Exercise materials:
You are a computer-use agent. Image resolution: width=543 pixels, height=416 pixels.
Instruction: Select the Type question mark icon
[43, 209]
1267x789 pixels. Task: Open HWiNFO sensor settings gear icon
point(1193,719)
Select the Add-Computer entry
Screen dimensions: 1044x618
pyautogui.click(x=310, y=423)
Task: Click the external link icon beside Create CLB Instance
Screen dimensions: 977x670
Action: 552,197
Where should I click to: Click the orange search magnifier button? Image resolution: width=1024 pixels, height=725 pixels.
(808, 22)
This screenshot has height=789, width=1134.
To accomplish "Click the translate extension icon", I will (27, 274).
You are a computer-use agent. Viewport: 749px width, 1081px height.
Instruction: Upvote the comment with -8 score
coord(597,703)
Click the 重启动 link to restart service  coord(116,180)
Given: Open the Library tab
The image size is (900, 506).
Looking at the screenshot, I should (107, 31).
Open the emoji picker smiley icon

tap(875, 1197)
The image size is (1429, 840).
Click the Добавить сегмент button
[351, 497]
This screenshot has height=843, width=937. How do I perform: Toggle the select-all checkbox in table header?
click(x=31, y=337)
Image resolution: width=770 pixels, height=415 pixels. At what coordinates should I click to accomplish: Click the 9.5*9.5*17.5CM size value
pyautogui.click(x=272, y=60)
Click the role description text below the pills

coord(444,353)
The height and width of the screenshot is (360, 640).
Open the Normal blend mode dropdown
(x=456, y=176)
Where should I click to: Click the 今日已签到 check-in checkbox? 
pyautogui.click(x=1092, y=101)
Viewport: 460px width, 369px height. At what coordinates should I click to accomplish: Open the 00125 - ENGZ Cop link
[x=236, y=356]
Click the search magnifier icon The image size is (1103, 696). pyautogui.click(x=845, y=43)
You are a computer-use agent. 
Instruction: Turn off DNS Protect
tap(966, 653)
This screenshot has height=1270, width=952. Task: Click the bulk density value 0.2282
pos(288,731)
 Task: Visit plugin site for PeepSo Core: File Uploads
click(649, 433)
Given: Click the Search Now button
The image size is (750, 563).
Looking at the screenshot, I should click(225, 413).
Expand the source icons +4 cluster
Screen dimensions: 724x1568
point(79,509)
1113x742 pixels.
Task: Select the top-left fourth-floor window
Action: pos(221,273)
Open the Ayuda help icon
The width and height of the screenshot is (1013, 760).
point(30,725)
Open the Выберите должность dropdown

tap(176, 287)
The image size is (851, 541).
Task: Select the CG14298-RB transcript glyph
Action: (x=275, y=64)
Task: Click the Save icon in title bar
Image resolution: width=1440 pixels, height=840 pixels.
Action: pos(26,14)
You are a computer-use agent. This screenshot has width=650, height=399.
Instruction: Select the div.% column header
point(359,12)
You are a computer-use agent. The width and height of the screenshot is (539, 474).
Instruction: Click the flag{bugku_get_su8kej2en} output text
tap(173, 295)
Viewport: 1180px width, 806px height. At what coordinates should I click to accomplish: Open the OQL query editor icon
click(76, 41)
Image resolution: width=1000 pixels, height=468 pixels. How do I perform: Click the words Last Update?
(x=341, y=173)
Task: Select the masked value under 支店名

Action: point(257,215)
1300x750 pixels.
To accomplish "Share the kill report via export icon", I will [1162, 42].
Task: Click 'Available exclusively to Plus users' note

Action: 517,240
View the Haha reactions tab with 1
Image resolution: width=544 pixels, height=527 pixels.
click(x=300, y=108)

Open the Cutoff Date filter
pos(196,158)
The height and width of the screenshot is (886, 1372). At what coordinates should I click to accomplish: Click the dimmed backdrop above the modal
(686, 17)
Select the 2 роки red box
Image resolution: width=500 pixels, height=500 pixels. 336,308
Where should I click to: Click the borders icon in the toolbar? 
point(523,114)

What you will do: Each entry must appear again in the answer exactly as written.

Response below:
You are a computer-use agent. Image resolution: width=543 pixels, height=416 pixels.
Instruction: Select the Type question mark icon
[43, 209]
1267x789 pixels. Task: Open HWiNFO sensor settings gear icon
point(1193,719)
Select the Add-Computer entry
Screen dimensions: 1044x618
pyautogui.click(x=310, y=423)
Task: Click the external link icon beside Create CLB Instance
Screen dimensions: 977x670
Action: 552,197
Where should I click to: Click the orange search magnifier button? Image resolution: width=1024 pixels, height=725 pixels.
(808, 22)
This screenshot has height=789, width=1134.
To accomplish "Click the translate extension icon", I will (27, 274).
You are a computer-use agent. Viewport: 749px width, 1081px height.
Instruction: Upvote the comment with -8 score
coord(597,703)
Click the 重启动 link to restart service  coord(116,180)
Given: Open the Library tab
The image size is (900, 506).
Looking at the screenshot, I should (107, 31).
Open the emoji picker smiley icon

tap(875, 1197)
The image size is (1429, 840).
Click the Добавить сегмент button
[351, 497]
This screenshot has height=843, width=937. How do I perform: Toggle the select-all checkbox in table header?
click(x=31, y=337)
Image resolution: width=770 pixels, height=415 pixels. At what coordinates should I click to accomplish: Click the 9.5*9.5*17.5CM size value
pyautogui.click(x=272, y=60)
Click the role description text below the pills

coord(444,353)
The height and width of the screenshot is (360, 640).
Open the Normal blend mode dropdown
(x=456, y=176)
Where should I click to: Click the 今日已签到 check-in checkbox? 
pyautogui.click(x=1092, y=101)
Viewport: 460px width, 369px height. At what coordinates should I click to accomplish: Open the 00125 - ENGZ Cop link
[x=236, y=356]
Click the search magnifier icon The image size is (1103, 696). pyautogui.click(x=845, y=43)
You are a computer-use agent. 
Instruction: Turn off DNS Protect
tap(966, 653)
This screenshot has height=1270, width=952. Task: Click the bulk density value 0.2282
pos(288,731)
 Task: Visit plugin site for PeepSo Core: File Uploads
click(649, 433)
Given: Click the Search Now button
The image size is (750, 563).
Looking at the screenshot, I should click(225, 413).
Expand the source icons +4 cluster
Screen dimensions: 724x1568
point(79,509)
1113x742 pixels.
Task: Select the top-left fourth-floor window
Action: pos(221,273)
Open the Ayuda help icon
The width and height of the screenshot is (1013, 760).
point(30,725)
Open the Выберите должность dropdown

tap(176, 287)
The image size is (851, 541).
Task: Select the CG14298-RB transcript glyph
Action: (x=275, y=64)
Task: Click the Save icon in title bar
Image resolution: width=1440 pixels, height=840 pixels.
Action: pos(26,14)
You are a computer-use agent. This screenshot has width=650, height=399.
Instruction: Select the div.% column header
point(359,12)
You are a computer-use agent. The width and height of the screenshot is (539, 474).
Instruction: Click the flag{bugku_get_su8kej2en} output text
tap(173, 295)
Viewport: 1180px width, 806px height. At what coordinates should I click to accomplish: Open the OQL query editor icon
click(76, 41)
Image resolution: width=1000 pixels, height=468 pixels. How do I perform: Click the words Last Update?
(x=341, y=173)
Task: Select the masked value under 支店名

Action: point(257,215)
1300x750 pixels.
To accomplish "Share the kill report via export icon", I will [1162, 42].
Task: Click 'Available exclusively to Plus users' note

Action: 517,240
View the Haha reactions tab with 1
Image resolution: width=544 pixels, height=527 pixels.
click(x=300, y=108)

Open the Cutoff Date filter
pos(196,158)
The height and width of the screenshot is (886, 1372). At what coordinates should I click to accomplish: Click the dimmed backdrop above the modal
(686, 17)
Select the 2 роки red box
Image resolution: width=500 pixels, height=500 pixels. 336,308
Where should I click to: Click the borders icon in the toolbar? 
point(523,114)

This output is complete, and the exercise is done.